Goal-setting is an essential part of any success program. If you don’t have a clear vision of where you want to go, how can you ever expect to get there?
There are two approaches when it comes to setting goals.
One approach is set small, manageable, and “realistic” goals so that you’ll build your confidence and avoid disappointment. The other approach is to set big, crazy, and “unreasonable” goals so that even if you fall short of your goals, you’ll still be achieving much greater things than if you had aimed lower.
Mike Ditka is a member of both the College Football and Pro Football Hall of Fame. He’s also one of only two people in history to win the Super Bowl as a player, as an assistant coach, and as a head coach.
Here’s how Iron Mike advises people to set goals…
People (have to) make up their own minds about what they are going for, (regardless of whether) they’re going to get there. If they shoot to be exceptional and don’t make it, they sure are going to feel a lot better about themselves than if they shoot to be average and don’t make it.
Go ahead and take a shot at being the best. Be the best golfer. Be the best basketball player. Be the best player you can be. You may not make it, but then the disappointment that follows will never be as severe as the guy who says, “I’m not good enough. I just want to make the team,” and then he doesn’t make the team. Now what is he going to do? Then it becomes a greater setback.

Listed records -
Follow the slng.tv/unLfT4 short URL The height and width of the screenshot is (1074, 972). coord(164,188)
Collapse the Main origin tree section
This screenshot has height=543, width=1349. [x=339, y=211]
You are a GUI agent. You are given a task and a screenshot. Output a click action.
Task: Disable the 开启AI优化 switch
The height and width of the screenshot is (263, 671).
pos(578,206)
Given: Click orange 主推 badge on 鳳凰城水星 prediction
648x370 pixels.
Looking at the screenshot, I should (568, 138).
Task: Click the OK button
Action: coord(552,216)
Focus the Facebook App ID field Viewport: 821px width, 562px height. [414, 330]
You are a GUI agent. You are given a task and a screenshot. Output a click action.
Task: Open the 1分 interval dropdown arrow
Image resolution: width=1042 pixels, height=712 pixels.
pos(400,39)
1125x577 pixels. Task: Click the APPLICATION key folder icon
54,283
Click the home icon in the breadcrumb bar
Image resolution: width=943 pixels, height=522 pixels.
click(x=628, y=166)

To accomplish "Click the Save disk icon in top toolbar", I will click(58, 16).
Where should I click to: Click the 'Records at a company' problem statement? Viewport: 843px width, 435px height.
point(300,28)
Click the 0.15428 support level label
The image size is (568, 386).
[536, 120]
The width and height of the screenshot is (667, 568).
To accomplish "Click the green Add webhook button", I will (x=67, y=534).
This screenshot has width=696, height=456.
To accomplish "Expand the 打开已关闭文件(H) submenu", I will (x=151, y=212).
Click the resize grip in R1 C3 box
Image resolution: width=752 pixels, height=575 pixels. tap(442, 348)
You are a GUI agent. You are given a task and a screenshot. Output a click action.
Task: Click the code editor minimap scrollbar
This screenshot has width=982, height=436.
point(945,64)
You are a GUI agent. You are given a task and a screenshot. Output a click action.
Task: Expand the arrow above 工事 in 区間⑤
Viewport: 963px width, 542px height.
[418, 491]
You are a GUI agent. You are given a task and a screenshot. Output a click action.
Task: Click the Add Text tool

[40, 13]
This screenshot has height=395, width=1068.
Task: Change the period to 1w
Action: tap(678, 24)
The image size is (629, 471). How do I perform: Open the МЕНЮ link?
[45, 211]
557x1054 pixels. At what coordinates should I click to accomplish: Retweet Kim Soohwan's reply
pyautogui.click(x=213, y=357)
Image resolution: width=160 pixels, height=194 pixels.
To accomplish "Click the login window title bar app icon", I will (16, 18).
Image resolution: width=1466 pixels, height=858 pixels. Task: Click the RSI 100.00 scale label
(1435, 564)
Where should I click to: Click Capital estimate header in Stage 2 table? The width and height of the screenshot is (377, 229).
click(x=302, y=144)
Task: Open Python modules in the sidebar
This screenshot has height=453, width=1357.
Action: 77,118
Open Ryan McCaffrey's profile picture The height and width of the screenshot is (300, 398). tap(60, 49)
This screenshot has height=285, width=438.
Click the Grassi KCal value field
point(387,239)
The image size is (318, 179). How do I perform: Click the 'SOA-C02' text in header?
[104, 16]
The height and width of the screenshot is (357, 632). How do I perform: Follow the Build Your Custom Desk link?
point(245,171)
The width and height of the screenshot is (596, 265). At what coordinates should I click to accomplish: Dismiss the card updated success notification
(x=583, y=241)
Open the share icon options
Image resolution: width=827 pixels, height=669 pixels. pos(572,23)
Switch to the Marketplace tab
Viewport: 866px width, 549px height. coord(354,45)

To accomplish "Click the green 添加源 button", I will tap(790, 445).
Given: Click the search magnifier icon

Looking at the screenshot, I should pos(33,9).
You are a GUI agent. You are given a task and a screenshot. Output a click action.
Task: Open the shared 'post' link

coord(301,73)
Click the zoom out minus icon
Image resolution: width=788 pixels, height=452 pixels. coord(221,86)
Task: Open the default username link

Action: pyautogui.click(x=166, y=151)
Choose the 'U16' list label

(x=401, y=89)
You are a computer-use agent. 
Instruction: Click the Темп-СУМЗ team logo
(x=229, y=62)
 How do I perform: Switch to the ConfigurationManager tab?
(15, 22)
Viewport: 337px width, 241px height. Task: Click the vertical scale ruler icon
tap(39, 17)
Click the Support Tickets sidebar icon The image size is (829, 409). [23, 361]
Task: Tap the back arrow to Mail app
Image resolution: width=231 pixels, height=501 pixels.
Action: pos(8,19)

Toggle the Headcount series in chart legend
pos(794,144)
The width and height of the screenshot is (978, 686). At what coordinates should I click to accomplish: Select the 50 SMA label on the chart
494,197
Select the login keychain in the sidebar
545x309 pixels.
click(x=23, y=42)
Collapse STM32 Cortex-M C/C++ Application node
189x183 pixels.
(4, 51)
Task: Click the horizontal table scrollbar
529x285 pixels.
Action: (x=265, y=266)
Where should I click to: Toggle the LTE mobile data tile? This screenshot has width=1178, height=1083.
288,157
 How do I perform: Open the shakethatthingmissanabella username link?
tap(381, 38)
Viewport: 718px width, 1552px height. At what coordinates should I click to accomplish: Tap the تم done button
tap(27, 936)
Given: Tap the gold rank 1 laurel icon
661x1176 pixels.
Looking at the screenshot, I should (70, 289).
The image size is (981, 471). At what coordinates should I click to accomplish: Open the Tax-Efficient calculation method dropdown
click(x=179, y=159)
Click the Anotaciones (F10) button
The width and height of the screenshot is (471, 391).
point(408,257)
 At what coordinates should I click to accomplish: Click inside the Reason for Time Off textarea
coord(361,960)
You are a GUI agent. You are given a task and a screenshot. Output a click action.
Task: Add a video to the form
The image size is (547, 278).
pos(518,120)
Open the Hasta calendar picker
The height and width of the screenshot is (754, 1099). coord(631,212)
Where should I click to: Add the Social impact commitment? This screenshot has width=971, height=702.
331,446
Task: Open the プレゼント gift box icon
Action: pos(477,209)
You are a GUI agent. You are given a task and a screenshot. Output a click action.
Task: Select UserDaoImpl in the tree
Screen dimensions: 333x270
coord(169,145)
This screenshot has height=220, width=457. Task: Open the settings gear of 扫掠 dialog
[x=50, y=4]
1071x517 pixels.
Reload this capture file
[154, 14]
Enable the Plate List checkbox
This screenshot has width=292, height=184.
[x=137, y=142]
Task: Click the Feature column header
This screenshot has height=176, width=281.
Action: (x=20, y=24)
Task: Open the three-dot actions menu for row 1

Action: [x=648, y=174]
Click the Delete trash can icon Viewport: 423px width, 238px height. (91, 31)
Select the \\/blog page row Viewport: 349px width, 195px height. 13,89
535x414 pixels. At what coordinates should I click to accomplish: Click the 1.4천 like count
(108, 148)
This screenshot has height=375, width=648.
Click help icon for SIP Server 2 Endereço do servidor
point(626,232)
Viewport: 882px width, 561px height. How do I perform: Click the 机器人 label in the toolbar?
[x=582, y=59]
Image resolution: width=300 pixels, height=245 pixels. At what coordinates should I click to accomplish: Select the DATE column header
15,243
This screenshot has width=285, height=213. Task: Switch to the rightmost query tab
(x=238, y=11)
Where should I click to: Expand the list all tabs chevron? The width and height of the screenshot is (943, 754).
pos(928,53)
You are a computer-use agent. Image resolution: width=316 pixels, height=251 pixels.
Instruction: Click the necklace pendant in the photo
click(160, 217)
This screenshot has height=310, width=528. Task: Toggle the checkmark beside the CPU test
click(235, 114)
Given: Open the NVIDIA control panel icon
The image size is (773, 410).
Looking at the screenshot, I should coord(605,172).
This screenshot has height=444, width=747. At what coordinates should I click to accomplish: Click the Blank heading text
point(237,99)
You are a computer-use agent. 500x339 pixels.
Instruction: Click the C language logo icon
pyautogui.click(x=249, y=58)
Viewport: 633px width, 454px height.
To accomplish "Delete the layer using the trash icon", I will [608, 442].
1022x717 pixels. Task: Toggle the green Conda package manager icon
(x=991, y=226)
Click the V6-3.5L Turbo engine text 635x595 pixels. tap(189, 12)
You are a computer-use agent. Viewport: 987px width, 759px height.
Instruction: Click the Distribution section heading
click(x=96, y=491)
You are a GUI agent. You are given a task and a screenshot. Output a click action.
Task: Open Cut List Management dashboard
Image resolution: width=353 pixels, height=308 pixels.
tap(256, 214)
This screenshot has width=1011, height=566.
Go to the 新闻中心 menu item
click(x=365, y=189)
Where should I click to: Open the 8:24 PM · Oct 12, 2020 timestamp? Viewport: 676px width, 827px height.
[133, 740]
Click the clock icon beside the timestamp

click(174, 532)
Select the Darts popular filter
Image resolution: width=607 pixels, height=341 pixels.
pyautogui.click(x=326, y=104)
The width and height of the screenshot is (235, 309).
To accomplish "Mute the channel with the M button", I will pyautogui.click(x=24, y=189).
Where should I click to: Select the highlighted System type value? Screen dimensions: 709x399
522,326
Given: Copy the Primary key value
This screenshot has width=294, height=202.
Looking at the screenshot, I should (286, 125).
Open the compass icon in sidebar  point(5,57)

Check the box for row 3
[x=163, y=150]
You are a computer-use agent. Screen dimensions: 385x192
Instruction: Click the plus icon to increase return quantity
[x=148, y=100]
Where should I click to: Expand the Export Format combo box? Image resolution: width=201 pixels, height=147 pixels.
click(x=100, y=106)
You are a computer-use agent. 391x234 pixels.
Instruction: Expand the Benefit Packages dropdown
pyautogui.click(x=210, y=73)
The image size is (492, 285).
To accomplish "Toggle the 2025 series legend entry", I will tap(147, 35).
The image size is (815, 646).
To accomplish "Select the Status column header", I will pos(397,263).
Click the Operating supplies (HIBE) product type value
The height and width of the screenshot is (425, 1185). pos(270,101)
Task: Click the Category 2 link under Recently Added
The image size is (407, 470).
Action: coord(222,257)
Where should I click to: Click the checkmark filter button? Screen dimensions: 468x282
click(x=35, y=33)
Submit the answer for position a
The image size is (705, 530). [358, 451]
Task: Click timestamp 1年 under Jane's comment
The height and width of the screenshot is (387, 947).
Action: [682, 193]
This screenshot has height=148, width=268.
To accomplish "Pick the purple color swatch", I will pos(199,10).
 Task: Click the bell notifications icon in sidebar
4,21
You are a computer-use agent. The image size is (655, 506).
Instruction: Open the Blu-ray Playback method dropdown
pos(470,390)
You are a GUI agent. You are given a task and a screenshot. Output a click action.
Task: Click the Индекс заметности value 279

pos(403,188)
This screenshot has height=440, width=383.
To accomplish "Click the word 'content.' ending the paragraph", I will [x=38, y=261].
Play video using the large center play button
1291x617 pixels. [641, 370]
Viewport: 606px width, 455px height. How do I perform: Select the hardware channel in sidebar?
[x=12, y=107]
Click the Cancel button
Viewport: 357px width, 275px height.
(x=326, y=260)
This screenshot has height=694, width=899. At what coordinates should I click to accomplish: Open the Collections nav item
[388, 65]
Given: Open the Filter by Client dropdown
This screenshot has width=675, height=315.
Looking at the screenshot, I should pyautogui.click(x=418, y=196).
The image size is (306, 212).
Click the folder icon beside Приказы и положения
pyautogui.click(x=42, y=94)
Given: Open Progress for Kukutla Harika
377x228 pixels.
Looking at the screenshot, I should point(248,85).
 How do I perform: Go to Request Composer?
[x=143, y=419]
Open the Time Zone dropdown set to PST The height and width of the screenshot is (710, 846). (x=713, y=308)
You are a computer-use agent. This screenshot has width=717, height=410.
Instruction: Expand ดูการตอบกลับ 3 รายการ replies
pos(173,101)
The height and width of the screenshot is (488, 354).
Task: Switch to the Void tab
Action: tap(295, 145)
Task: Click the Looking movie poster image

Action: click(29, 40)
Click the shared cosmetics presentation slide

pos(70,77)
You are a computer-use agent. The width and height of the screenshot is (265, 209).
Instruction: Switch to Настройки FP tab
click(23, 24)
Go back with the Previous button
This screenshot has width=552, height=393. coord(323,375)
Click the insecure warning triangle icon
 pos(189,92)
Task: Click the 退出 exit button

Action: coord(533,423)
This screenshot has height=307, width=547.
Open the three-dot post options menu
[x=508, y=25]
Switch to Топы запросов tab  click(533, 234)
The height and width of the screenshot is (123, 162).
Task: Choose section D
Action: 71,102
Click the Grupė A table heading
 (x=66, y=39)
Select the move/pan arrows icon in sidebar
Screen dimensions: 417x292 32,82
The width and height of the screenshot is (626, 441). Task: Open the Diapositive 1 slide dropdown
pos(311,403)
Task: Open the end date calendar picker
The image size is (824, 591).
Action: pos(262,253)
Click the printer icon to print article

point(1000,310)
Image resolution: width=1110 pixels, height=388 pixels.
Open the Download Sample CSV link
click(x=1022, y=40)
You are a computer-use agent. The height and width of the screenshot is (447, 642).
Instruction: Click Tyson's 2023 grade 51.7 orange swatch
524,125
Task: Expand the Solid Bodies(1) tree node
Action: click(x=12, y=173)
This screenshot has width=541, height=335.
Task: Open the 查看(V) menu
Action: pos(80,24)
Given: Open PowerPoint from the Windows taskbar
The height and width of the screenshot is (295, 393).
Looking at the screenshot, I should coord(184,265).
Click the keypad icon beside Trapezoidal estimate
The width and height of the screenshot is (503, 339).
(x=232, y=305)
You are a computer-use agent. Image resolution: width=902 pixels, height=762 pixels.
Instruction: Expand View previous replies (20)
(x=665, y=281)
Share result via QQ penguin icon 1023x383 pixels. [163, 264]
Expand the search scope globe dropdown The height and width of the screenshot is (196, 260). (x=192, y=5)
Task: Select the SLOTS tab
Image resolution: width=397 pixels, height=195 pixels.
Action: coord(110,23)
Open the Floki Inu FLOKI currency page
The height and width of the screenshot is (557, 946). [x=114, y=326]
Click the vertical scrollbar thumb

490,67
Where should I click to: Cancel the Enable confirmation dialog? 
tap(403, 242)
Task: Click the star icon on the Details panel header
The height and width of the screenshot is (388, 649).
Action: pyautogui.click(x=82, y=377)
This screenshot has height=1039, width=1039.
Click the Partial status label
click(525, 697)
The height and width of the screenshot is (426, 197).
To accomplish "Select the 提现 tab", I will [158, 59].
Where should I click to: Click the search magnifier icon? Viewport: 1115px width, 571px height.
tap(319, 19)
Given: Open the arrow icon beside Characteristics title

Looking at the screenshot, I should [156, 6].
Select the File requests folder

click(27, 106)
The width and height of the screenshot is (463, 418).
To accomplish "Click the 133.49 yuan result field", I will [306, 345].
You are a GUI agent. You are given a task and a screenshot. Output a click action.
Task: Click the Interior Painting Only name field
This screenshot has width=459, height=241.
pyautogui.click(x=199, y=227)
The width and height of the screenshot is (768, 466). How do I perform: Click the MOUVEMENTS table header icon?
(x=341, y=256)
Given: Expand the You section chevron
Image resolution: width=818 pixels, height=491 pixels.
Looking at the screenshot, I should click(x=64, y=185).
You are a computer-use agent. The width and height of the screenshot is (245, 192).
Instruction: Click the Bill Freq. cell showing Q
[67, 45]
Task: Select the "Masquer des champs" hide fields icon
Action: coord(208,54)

What you should do -
Transcribe the goal-setting passage from "Here’s how Iron" up to and including "don’t make it.". The rows come from a source other than the goal-setting passage.

Response -
Here’s how Iron Mike advises people to set goals…
People (have to) make up their own minds about what they are going for, (regardless of whether) they’re going to get there. If they shoot to be exceptional and don’t make it, they sure are going to feel a lot better about themselves than if they shoot to be average and don’t make it.